++++ Reading passage ++++
EXHIBIT 10.44
AMENDMENT NUMBER 2 OF INTERNATIONAL DISTRIBUTION AGREEMENT
This Amendment Number 2 of International Distribution Agreement (this
"Amendment") is entered into as of January 1,
2000, by Interplay
Entertainment
Corp., a Delaware corporation ("Interplay")
and Virgin Interactive Entertainment
Limited, a corporation formed under the laws of England
and Wales
("Virgin"),
with reference to the following facts:
A. The
parties have entered into that certain International
Distribution Agreement dated February 10,
1999, subsequently
amended under that
certain Amendment Number 1 of International
Distribution Agreement dated July 1,
1999 (collectively, the "Agreement"), under
which Virgin obtained from Interplay
the right to distribute Interplay products
in certain territories.
B. The
parties desire to amend the Agreement.
Therefore, the parties agree as follows:
I.
Section 5(e) of the
Agreement is deleted
in its entirety and replaced
with the following:
"(e) NO RESERVES.
Virgin shall not deduct or retain
reserves from payments due to Interplay under this Agreement.
Within ten
business days after the date of this
Amendment,
Virgin shall
pay to Interplay any reserves that Virgin
currently retains, to the extent that such currently-retained
reserves exceed the amount of markdown allowances, returns,
or credits as of
December 31,
1999, that have not already
been accounted
for through a
deduction from the amount of
Virgin's payments owed or paid to Interplay."
++++ Given data ++++
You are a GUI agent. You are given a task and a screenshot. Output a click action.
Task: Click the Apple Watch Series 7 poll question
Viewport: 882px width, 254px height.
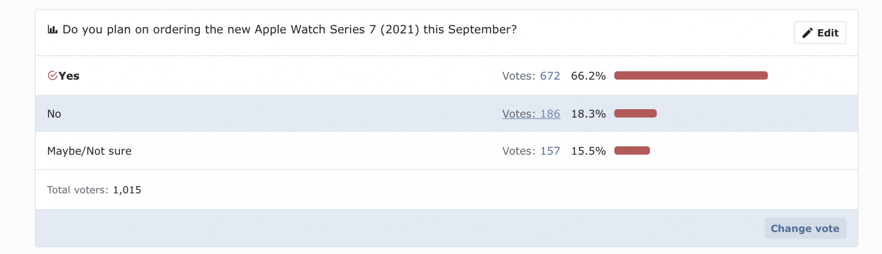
++++
* [List of tasks]
a - Answer these questions about the distribution agreement amendment:
(i) As of what date is the amendment entered into?
(ii) Under the laws of which jurisdictions is Virgin formed?
(iii) How many business days after the amendment's date does Virgin have to pay Interplay the reserves it currently retains?
b - Write what comes next in the distribution agreement amendment, starting after its final sentence.

* [Task responses]
a -
(i) January 1, 2000
(ii) England and Wales
(iii) Ten business days

b -
II. Section
5(f) of the
Agreement is deleted
in its entirety and replaced
with the following:
"(f) RETURNS.
Virgin may not grant any markdown
allowance, price
protection
or other credit for Products
without the prior
written consent of
Interplay,
not to be
unreasonably withheld
or delayed.
For any calendar month
during the
term of this Agreement, the amount of any
Interplay-approved
markdown allowances and returns resulting
from Virgin's
distribution
of Products
may be deducted by
Virgin from its payments to Interplay under EXHIBIT `B' for
that month; PROVIDED,
HOWEVER, that (i) any allowances and
returns so
deducted shall have been processed by Virgin
during that month, and
(ii) Virgin shall
provide Interplay
with a statement of any such markdown allowances and returns,
itemized by Product and customer."
III. Section 13 (a)
of the Agreement is deleted in its entirety and replaced
with the following:
"(a) TERM. This Agreement shall become effective on
the date hereof, and unless sooner terminated pursuant to the
terms of this
Agreement, shall
continue in full force and
effect
until February 10,
2007, on which date this Agreement
shall expire."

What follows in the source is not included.